## EXERCISE PROMPT
With pictures left out, only the lines from the one containing "Subscribe (683, 1514)" through the end of the records should be reproduced exactly, please.

Data records:
<<<<

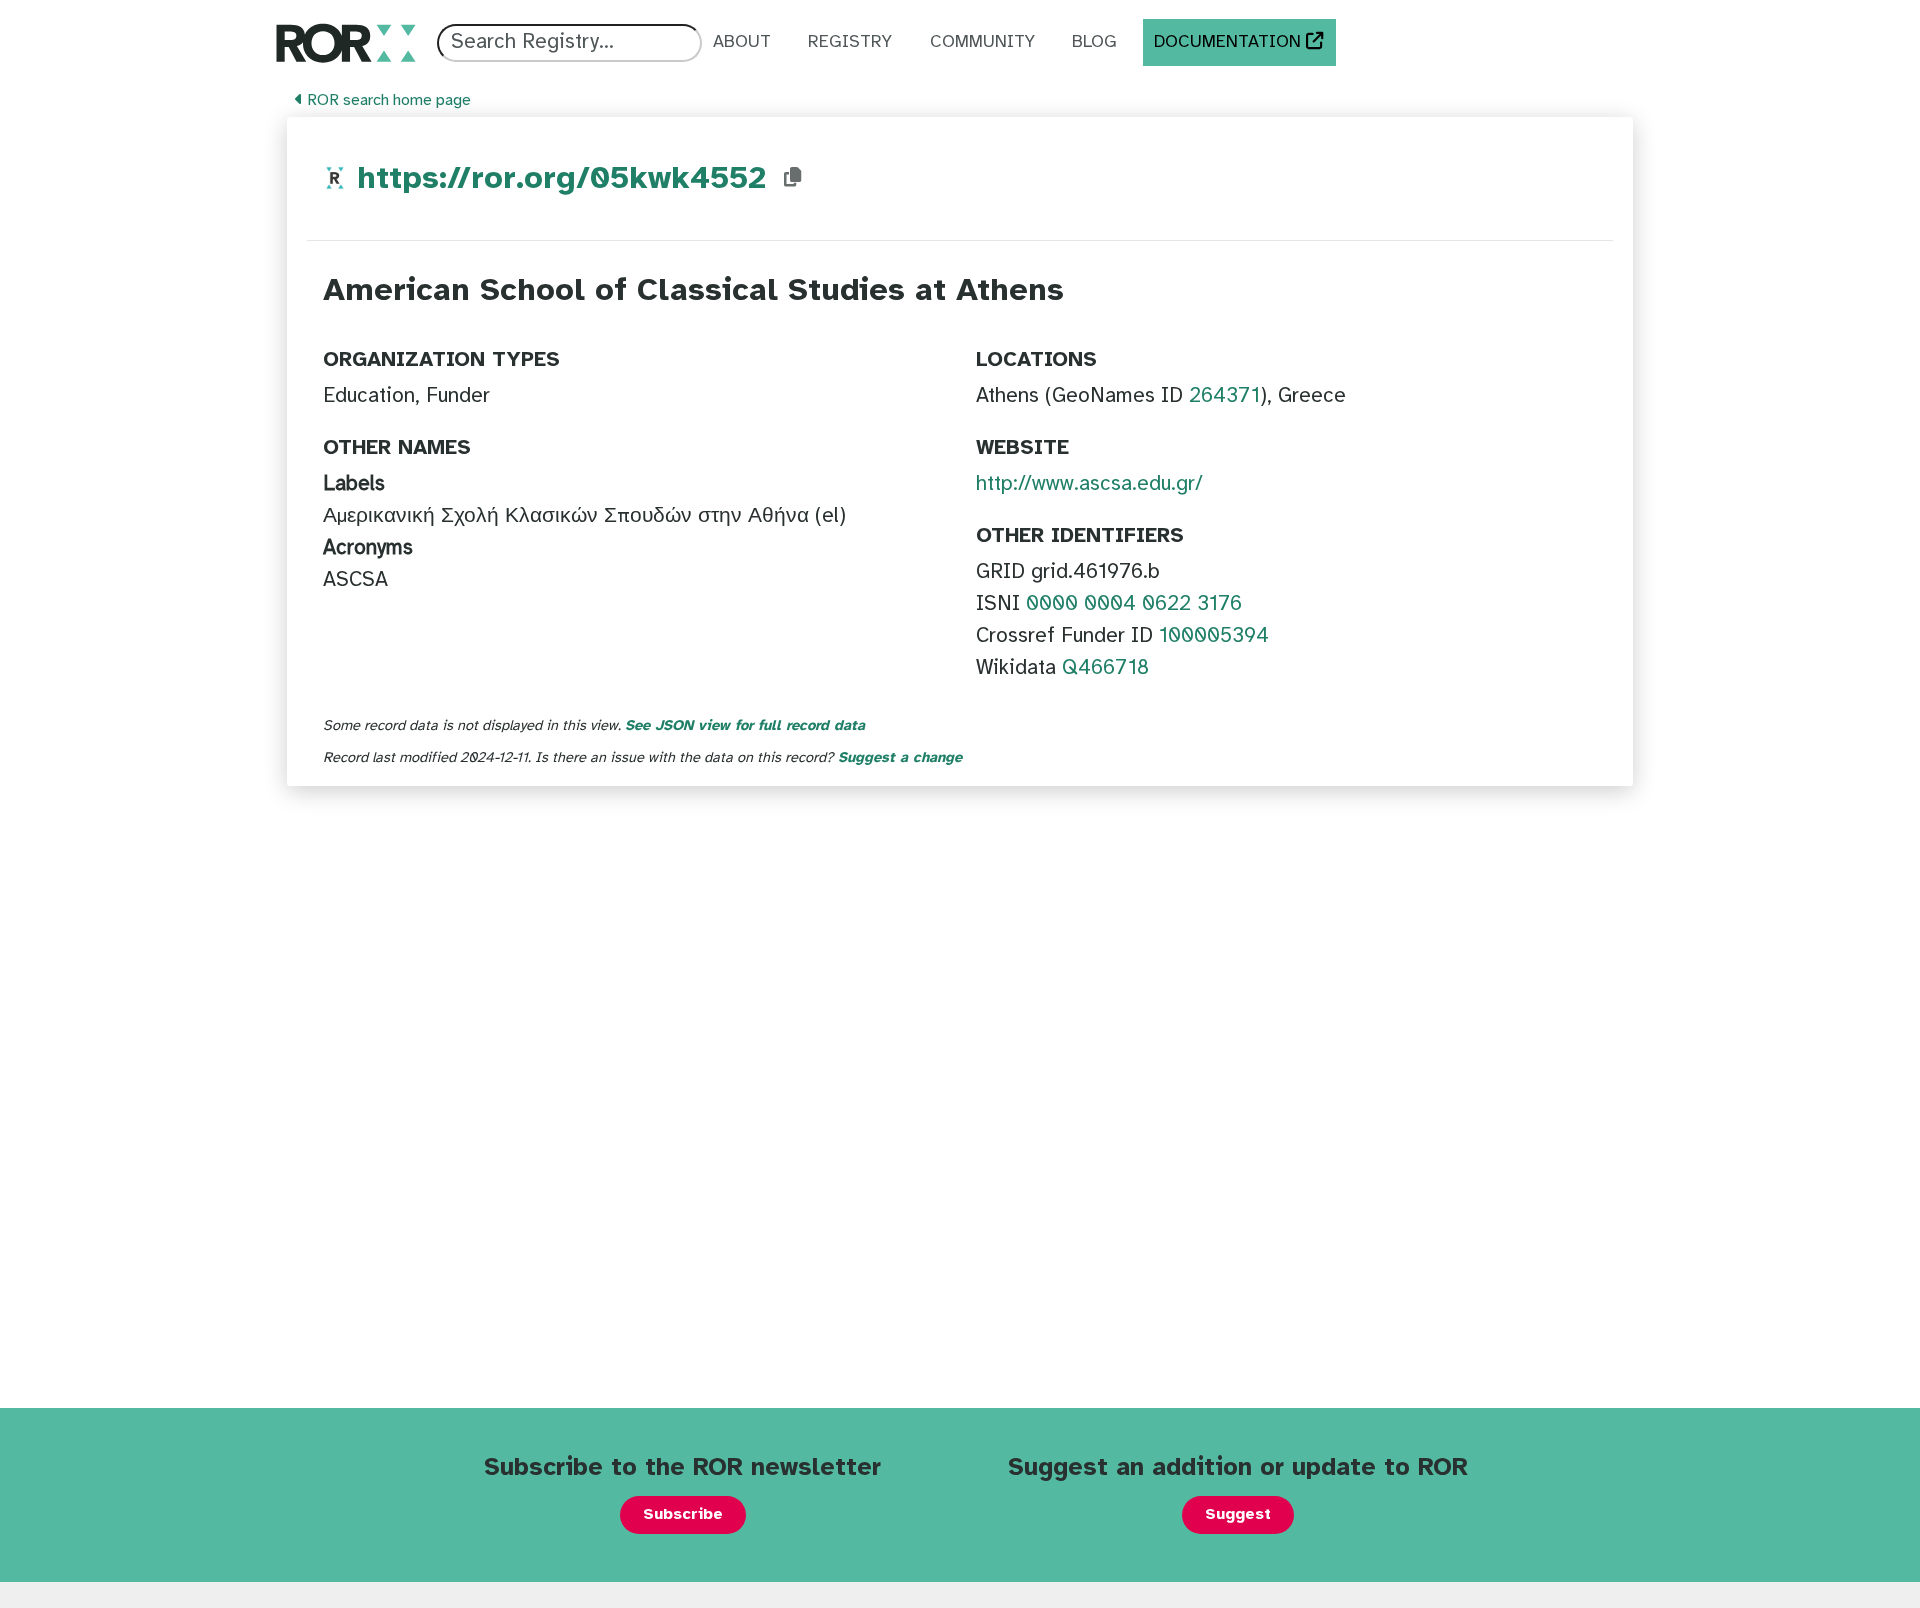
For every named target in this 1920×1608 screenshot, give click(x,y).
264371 (1224, 396)
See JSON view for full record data (745, 726)
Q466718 (1105, 668)
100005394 (1214, 636)
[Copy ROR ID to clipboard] (793, 178)
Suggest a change (900, 758)
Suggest (1238, 1514)
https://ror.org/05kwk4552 (561, 179)
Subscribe (683, 1514)
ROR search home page (387, 100)
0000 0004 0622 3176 (1134, 604)
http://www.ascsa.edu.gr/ (1089, 484)
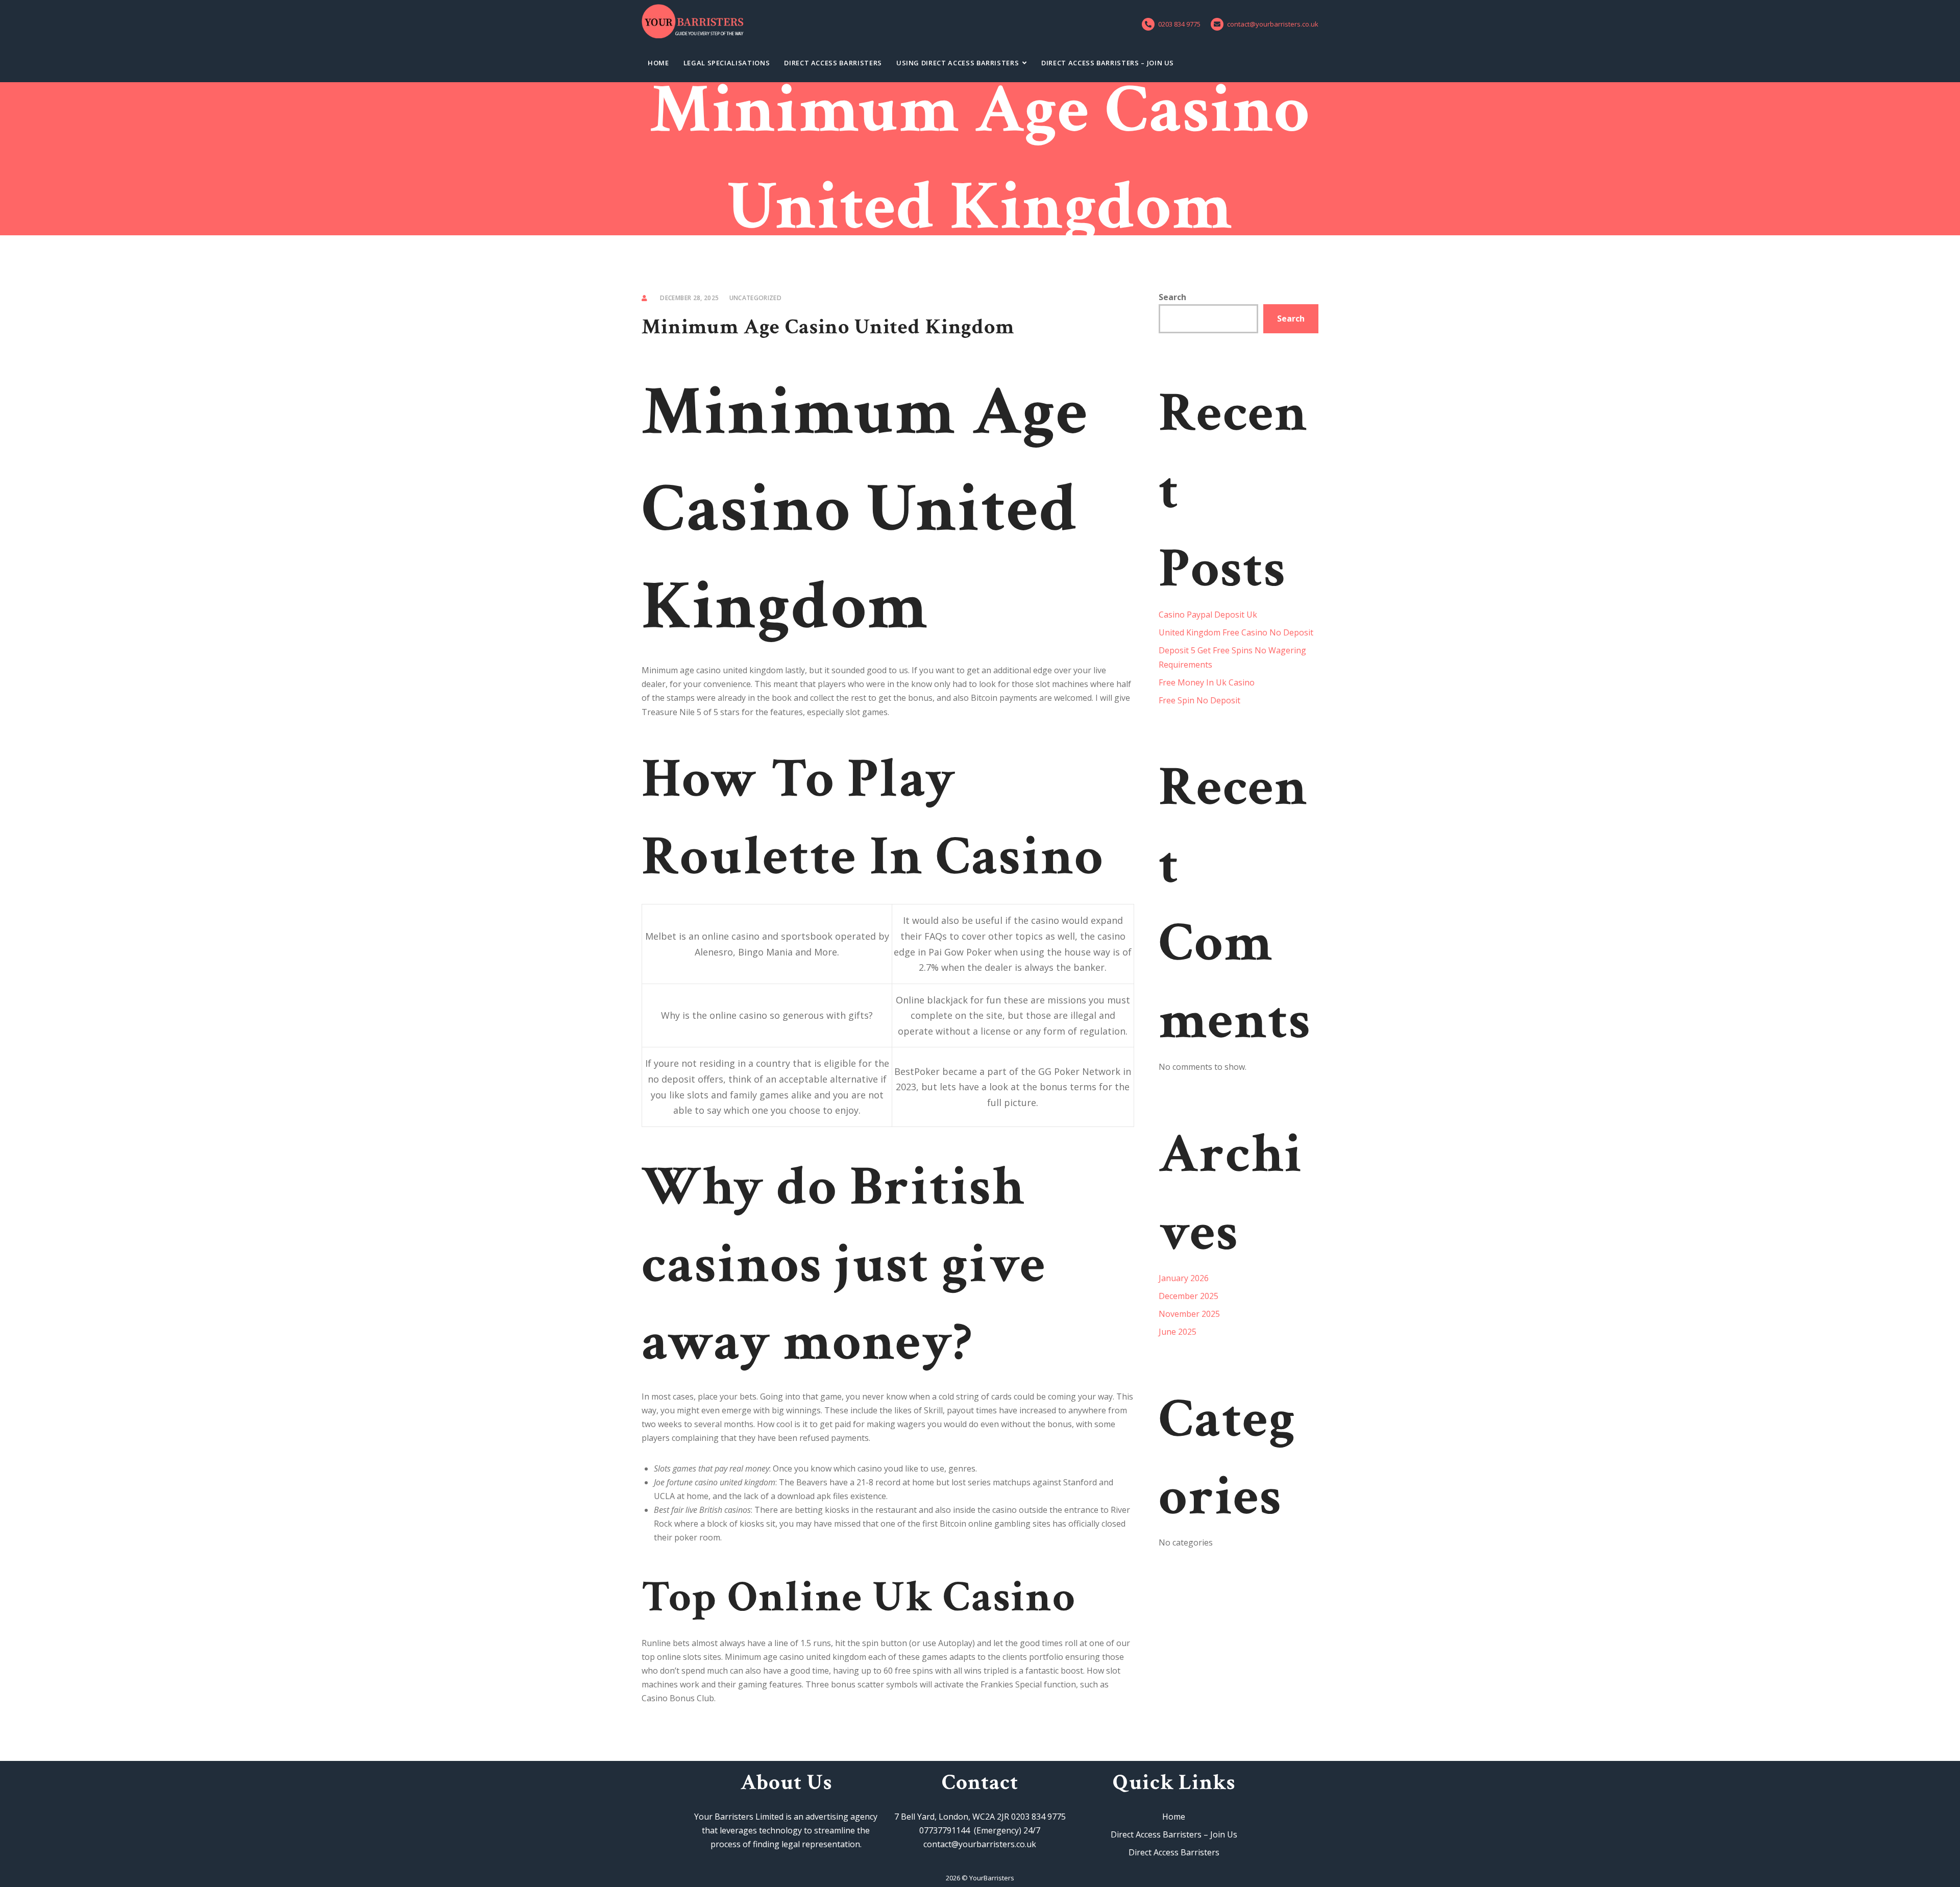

>>>>

## WORKED SOLUTION
Subscribe (683, 1514)
ROR search home page (387, 100)
0000 0004 0622 3176 (1134, 604)
http://www.ascsa.edu.gr/ (1089, 484)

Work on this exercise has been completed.